Sunday, May 16, 2010

My first race.

On Saturday, May 15, 2010 I ran my first race ever. I've been running since September 12, 2009. I started running then doing the Couch to 5k (C25k) program on my sister's suggestion. I started the running with the goal to not only complete the C25k program, but when spring got here to run a 5k race in under half an hour. That was my goal. Short term, complete C25k, mid-range goal, complete a 5k race in under half an hour. On Saturday I completed my first 5k race, a Charity race for the Des Moines, IA Ronald McDonald House, the Run for Ronald 2010 5k/10k race in 29:00 minutes.

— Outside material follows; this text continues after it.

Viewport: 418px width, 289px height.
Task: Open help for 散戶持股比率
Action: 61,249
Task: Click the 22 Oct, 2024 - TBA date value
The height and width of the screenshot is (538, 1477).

On the right you see me in my running outfit minus my hat. I also wore my Memphis Riverkings hat. That hat means something to me because I got it when a season ticket holder for the Memphis Riverkings. I had a lot of fun going to those games. (The hat shows up in the second picture, below) It was a good time of my life. The red shirt here, that's Honda red for a friend of mine who wears red a lot more than I do. You see the giant Garmin watch there? That was a Christmas gift from my best friend of the past 20 years. I wear it whenever I run outside. The ring I'm wearing on my left hand, that's for luck and it's in my pocket but there. The bib number, great first racing bib number, 88... that's the year I went into the Navy. That was a pretty significant year for me in a lot of ways.

This race was, for me, the completion of 8 months of work. No, it wasn't a marathon. But it was me setting a goal and sticking to it. I wound up running the race by myself, my friends weren't able to be there and that was, at that point, just the icing on the cake. The part where I ran the race I'd set myself up to run was good. That was the cake right there. I ran the whole thing with a slight smile. Not just because the weather was perfect and the atmosphere of the race itself was fun, but because I was doing something I'd worked for and that I loved.

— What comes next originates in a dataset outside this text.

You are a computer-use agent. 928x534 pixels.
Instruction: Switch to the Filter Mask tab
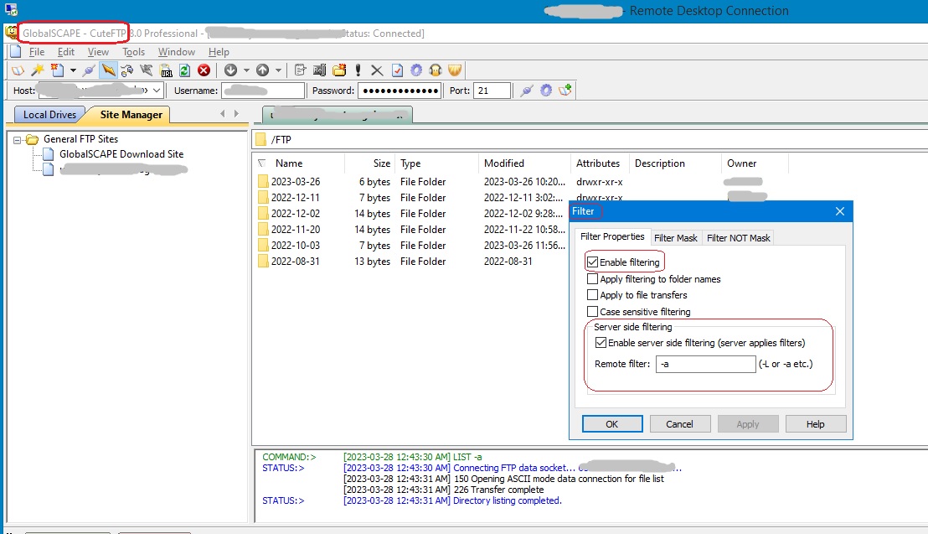point(676,237)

Doing something like that for myself, that much work, time, and sticking to it... that meant a lot to me. It does today, 2 days later. I've been trying to think of what is next, and I think right now next is to keep running and maybe do some more 5k's. Summer's coming, and it's hot in the summer, and I've already noticed how much harder it is to run in the summers. I'm not done running. I love it. But this first race, this first goal that I set 8 months ago, and completed, for that I'm proud of myself. To those of you who supported me, put up with my running breaks, or my being late to places because I was running. To you, thank you.

Specific thanks to specific sites and online tools that I've used:
Couch to 5k, already mentioned, but a great training program.
5k101 has some great podcasts for running and training for a 5k. I still use them.
Active.com is full of tips for runners and is how I found which race I'd run first.
Twitter - I had lots of support from friends on twitter as I'd post my running times and progress.
SparkPeople - Great weight loss and fitness site that kept me focused on my diet while I learned how to eat while running.
DailyMile - this is where I log my runs. It's a great site and I recommend it to anybody who exercises (Running, Biking, Swimming, Walking specifically)

Specific thanks to specific people:
My parents for being supportive, and teaching me that I could do what I wanted to do. The idea that I could do whatever I set my mind to if I just worked at it really impacts me in every way almost every day. I really don't meet that many things that I think I can't do. My confidence comes from them and that and I appreciate it and how much it's impacted my life. I may be scared to try sometimes because I'm scared of not getting it right the first time, but I never believe I CAN'T do something if I work at it. That feeling is, as I meet more people, something a lot of people don't have. A lot of folks out there don't believe they can do much of anything and they limit themselves. You hear people say "My parents said I could be anything..." but I don't remember my parents saying that. I don't actually believe that either. I remember them teaching us that we could DO anything we were willing to work at. That's an important difference. (I say that and internally flinch at what they went through when I made up my mind to be bad at math ugh, another story for another time.)

Kit, my roommate, best friend, and friend I've had the longest. I know you thought running was a ridiculous thing to do and that the times I was late to friends' soccer games or parties or family events because I was running you made my explanations for me. You taught me to ride a motorcycle (something I was afraid of doing because I thought I'd crash and/or die), and always push me to do things even if I may not do them right the first time. You're good at holding my feet to the fire and expecting more out of me even when I'm being stubborn. I said once that I like who I am better when you're around than when you're not and I mean it. I like who I've become by being your friend. Thank you.

My sister, Leigh. I've already done a whole blog post on how much I appreciate her and what she means to me. I'm not going to duplicate it here but I'd have been remiss if I'd not mentioned her here.

(This post is a double post, being posted to my simplerich.com blog as well as my running blog.)